= Records provided =
** Begin **

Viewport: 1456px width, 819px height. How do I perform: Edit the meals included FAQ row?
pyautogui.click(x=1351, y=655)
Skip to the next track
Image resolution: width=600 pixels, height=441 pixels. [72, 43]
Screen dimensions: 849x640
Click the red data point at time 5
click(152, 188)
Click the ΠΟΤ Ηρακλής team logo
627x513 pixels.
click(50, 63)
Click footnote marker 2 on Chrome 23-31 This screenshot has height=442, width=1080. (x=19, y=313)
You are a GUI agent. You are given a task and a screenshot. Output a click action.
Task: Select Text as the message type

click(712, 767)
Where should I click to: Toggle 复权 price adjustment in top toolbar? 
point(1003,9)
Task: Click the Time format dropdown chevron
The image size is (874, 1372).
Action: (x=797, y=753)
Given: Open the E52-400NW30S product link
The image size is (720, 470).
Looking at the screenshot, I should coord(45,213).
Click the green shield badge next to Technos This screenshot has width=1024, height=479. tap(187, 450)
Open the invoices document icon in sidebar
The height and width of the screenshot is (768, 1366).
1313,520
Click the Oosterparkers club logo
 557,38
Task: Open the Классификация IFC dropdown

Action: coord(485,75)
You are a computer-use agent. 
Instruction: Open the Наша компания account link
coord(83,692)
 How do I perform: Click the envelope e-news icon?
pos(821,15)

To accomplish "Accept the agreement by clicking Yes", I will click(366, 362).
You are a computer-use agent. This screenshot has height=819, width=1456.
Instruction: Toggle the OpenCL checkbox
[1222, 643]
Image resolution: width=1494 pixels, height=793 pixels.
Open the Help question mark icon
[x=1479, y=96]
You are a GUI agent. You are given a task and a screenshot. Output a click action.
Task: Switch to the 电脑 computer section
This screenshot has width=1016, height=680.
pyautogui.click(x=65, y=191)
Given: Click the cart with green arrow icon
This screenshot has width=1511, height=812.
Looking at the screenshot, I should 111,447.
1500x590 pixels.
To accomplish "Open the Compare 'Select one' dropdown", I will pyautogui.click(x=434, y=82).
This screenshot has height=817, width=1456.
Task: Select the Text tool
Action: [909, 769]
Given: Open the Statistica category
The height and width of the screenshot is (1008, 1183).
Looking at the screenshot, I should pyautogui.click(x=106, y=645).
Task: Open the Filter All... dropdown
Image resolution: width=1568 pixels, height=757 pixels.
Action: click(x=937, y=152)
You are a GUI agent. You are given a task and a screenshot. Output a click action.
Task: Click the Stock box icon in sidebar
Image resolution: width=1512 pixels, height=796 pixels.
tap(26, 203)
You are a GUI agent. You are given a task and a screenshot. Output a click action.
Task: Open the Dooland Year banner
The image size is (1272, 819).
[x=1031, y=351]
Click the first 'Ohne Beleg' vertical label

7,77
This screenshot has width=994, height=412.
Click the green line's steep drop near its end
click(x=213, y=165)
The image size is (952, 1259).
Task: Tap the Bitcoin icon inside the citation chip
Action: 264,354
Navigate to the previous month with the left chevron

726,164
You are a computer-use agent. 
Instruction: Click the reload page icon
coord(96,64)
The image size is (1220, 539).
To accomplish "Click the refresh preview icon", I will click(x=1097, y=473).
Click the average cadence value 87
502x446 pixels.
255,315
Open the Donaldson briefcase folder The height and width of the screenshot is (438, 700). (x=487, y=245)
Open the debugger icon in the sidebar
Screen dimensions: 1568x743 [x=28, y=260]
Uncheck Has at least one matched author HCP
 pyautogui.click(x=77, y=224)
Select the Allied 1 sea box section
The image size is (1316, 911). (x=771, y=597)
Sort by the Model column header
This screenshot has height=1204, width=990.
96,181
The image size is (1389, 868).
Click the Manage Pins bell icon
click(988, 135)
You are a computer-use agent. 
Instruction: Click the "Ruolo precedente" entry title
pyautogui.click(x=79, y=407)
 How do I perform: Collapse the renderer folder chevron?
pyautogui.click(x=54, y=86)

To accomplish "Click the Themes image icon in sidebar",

** End **

= The request =
Please report each line of the data above that contains the string "sidebar". Case counts.

= Result =
Open the invoices document icon in sidebar
Task: Click the Stock box icon in sidebar
Open the debugger icon in the sidebar
To accomplish "Click the Themes image icon in sidebar",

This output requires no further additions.